The disclosures, unsurprisingly, led to a public outcry, and a number of individuals in government took steps to try to save their careers. Leaks occurred left and right. So many revelations were coming out simultaneously that many officials began wondering whether the U.S. government would be able to keep any of its classified information out of the press. Classified guidance on delicate arms control negotiations with the Soviets, for instance, ended up in the pages of The New York Times.11 Still only a few months into the Ford presidency with very few new personnel in place, it wasn’t certain who in the White House touching classified papers had received the necessary security clearances.12 Career and non-career officials seemed to have discovered how it was possible to anonymously preempt, weaken, or even shift a President’s policy position in a negotiation with a timely leak to the media.13

Henry Kissinger, rightly concerned about the international implications of America’s secrets hitting the media, urged President Ford to launch an FBI investigation into the series of damaging national security leaks. That was an understandable impulse. But President Ford expressed concerns about the previous administration’s handling of leaks, when investigative agencies were requested to engage in investigations to advance political interests. Indeed, “stopping leaks” was a primary goal of the infamous “plumbers” operation that was a part of the Watergate scandal. President Ford decided it was best to assign responsibility for dealing with the leaks to the relevant Cabinet officers, rather than conducting investigations from the White House.14

With sensitive matters being leaked to the media, the situation was serious, and the President knew he needed to take determined action to quell concerns among the American people. At that same time the Watergate drama was being rekindled. The trials of Nixon’s former top aides and my former colleagues, John Mitchell, Bob Haldeman, and John Ehrlichman, were under way, with them ultimately being convicted of a series of felonies for their roles in the Watergate cover-up, including obstruction of justice, conspiracy, and perjury.

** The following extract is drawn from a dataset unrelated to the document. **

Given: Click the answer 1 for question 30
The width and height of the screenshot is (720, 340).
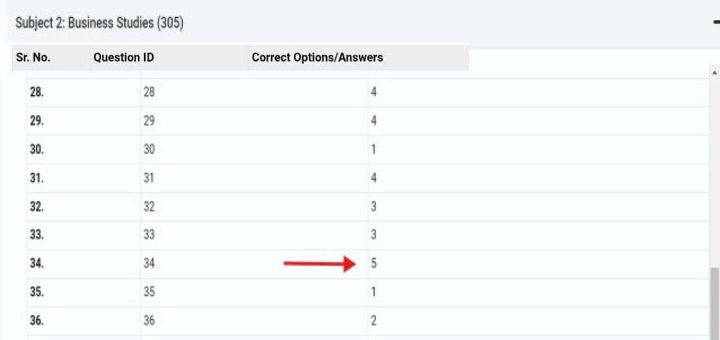Looking at the screenshot, I should pos(373,149).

Meeting with top aides in the Oval Office on the evening of January 3, 1975, President Ford directed us to assemble a presidential panel to examine the charges revealed in The New York Times and to investigate the actions and activities of the CIA to ensure the agency was operating within the law.15 My hastily written note from that meeting included the following:

MEETING WITH THE PRESIDENT

January 3, 1975

10:45 to 11:10 a.m.

Oval Office

Nessen, Marsh

We talked about the CIA. The President, Marsh, Buchen and Kissinger met on the subject this morning and agreed on the approach . . . that the President will call in the appropriate Department and Agency heads early next week, tell [them] how he wants their departments and agencies managed with respect to this subject, ask them to get back to him with assurance that that’s the way they are presently being administered, that he will take the appropriate governmental action to see that any wrongdoing is referred to the Department of Justice. . . .

That he will create a special panel of citizens to look into the matter with respect to the past to assure him as to what the status is at the present and to make any recommendations to him with respect to safeguards for the future. . . .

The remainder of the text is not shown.